Sembra che Tesla abbia intenzione di utilizzare la versione standard di CarPlay, aggiornata per iOS 26, come base di partenza. La differenza principale sarà che CarPlay funzionerà probabilmente all’interno di una finestra dedicata nell’interfaccia Tesla già esistente. In questo modo, non occuperà l’intero schermo come avviene su altre auto e non potrà gestire funzioni come i sedili o il climatizzatore. Per utilizzare funzionalità come la Guida Autonoma Completa, sarà comunque necessario affidarsi all’app di navigazione Tesla.
La futura integrazione di CarPlay dovrebbe essere esclusivamente wireless, in linea con le implementazioni più recenti presenti sulle auto di fascia alta. Mentre Apple CarPlay riceverà finalmente il via libera, non sembra che Tesla abbia intenzione di offrire lo stesso trattamento ad Android Auto, che al momento non è previsto.
La decisione di integrare CarPlay all’interno delle Tesla non è stata ancora annunciata ufficialmente, ma secondo alcune indiscrezioni i test sarebbero già iniziati. Questo suggerisce che Tesla stia finalmente rispondendo a una delle richieste più frequenti dei suoi clienti.

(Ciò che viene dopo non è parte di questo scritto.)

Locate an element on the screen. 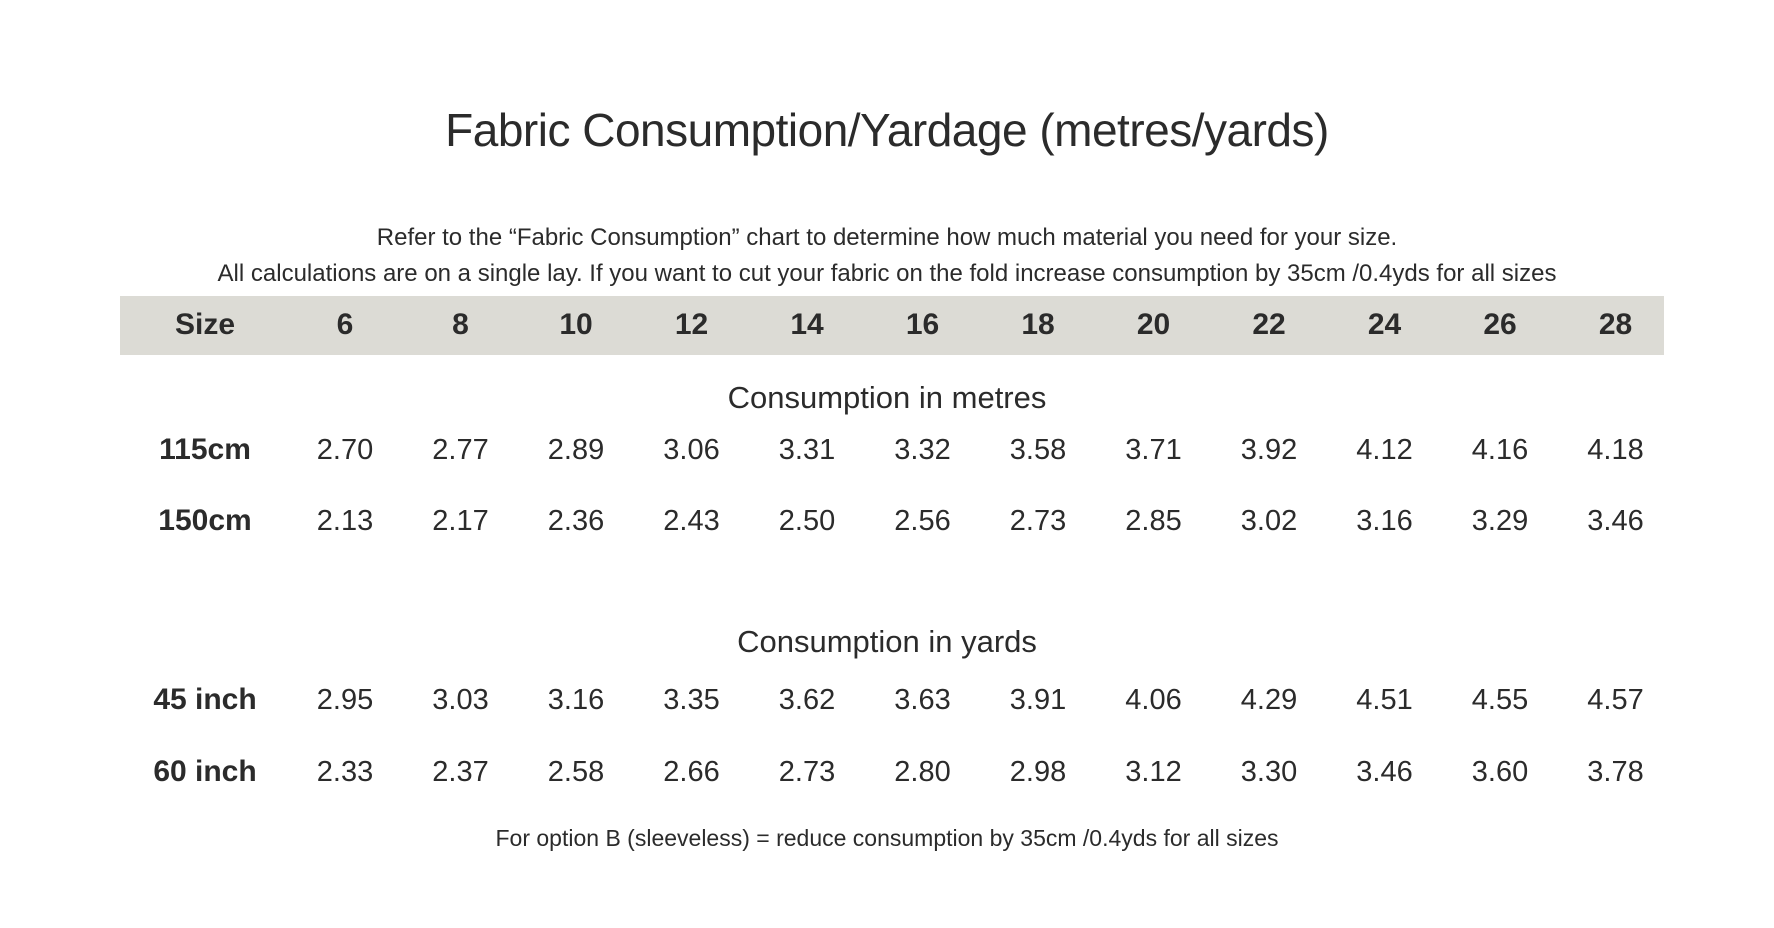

Per molti automobilisti, CarPlay è ormai una caratteristica irrinunciabile. La piattaforma permette di accedere a Apple Maps, Messaggi, Musica e Siri, oltre a numerose app di terze parti come Spotify e Google Maps, tutte ottimizzate per un utilizzo sicuro durante la guida. Secondo uno studio McKinsey del 2024, circa un acquirente su tre considera la mancanza di CarPlay o Android Auto un motivo sufficiente per non acquistare un’auto.

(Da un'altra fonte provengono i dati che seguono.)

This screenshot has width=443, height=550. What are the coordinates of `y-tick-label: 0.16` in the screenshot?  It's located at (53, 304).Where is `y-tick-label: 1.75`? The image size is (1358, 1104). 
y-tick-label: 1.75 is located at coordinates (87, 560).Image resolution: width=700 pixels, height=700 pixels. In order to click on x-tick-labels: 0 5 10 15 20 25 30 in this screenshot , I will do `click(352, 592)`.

Il software Tesla, da sempre molto chiuso, si basa su un sistema proprietario che include un browser web integrato e strumenti di navigazione sviluppati internamente. Personalmente, come proprietario sia di una Tesla che di un iPhone, non ho mai sentito la mancanza di CarPlay, dato che il software Tesla è già molto completo. Tuttavia, la comodità di ricevere notifiche direttamente sul display sarebbe sicuramente un valore aggiunto.

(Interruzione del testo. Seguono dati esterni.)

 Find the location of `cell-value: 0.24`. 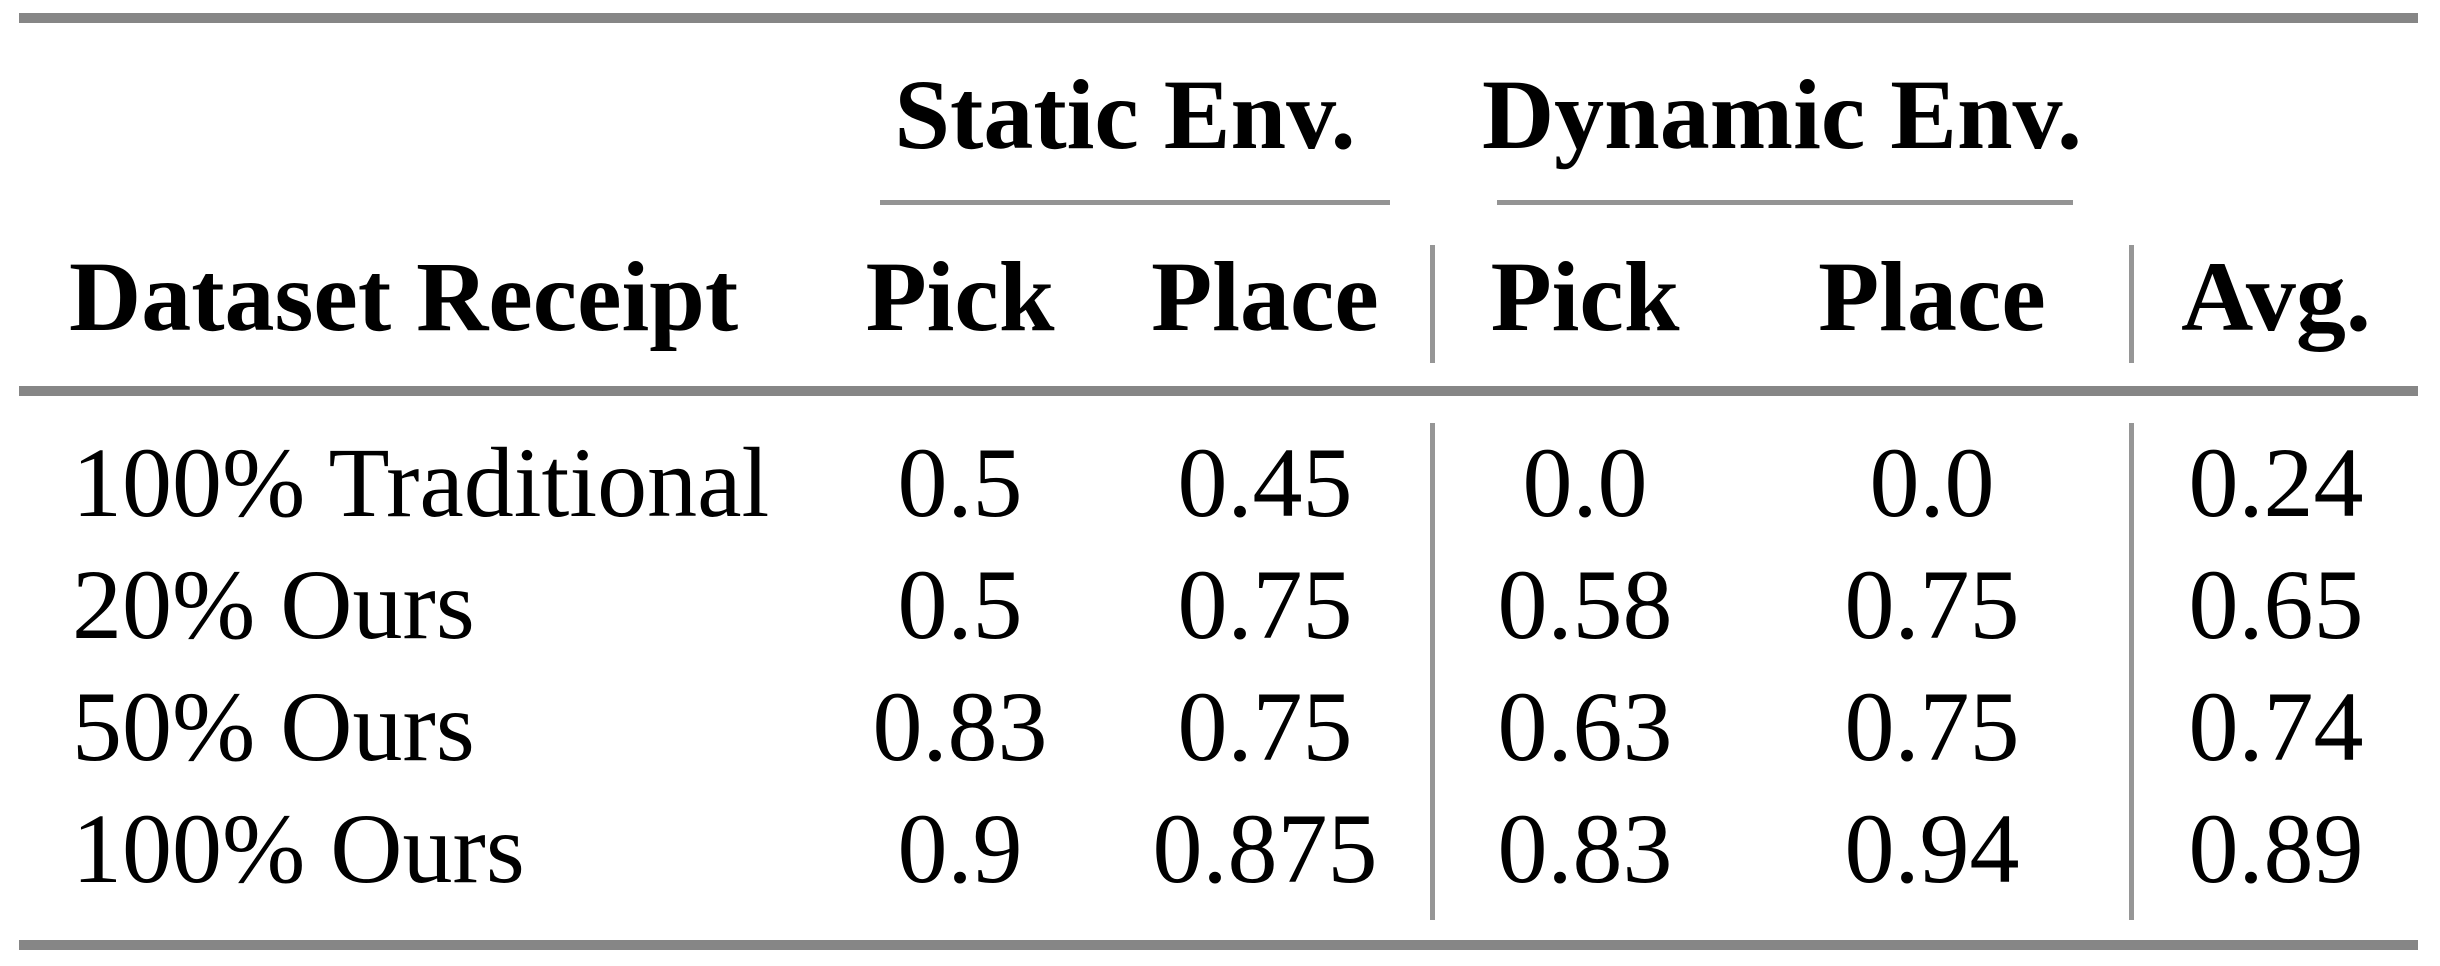

cell-value: 0.24 is located at coordinates (2276, 482).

L’avversione di Elon Musk, CEO di Tesla, nei confronti di CarPlay non era solo una questione di principio, ma anche di concorrenza. Il tentativo fallito di Apple di realizzare una propria auto elettrica e il reclutamento di ingegneri Tesla da parte di Apple non hanno certo aiutato i rapporti tra le due aziende. Tuttavia, dopo che Apple ha abbandonato il suo progetto automobilistico lo scorso anno, la situazione sembra essersi ammorbidita.
Considerando quanto Tesla stia puntando sulla Guida Autonoma Completa, la scelta di aggiungere CarPlay appare curiosa. L’obiettivo di CarPlay è offrire notifiche in modo sicuro, senza dover distogliere lo sguardo dalla strada. Musk, però, è convinto che presto sarà possibile scrivere messaggi e guidare contemporaneamente grazie alla funzione di Guida Autonoma Non Supervisionata che arriverà sulle Tesla nel prossimo futuro.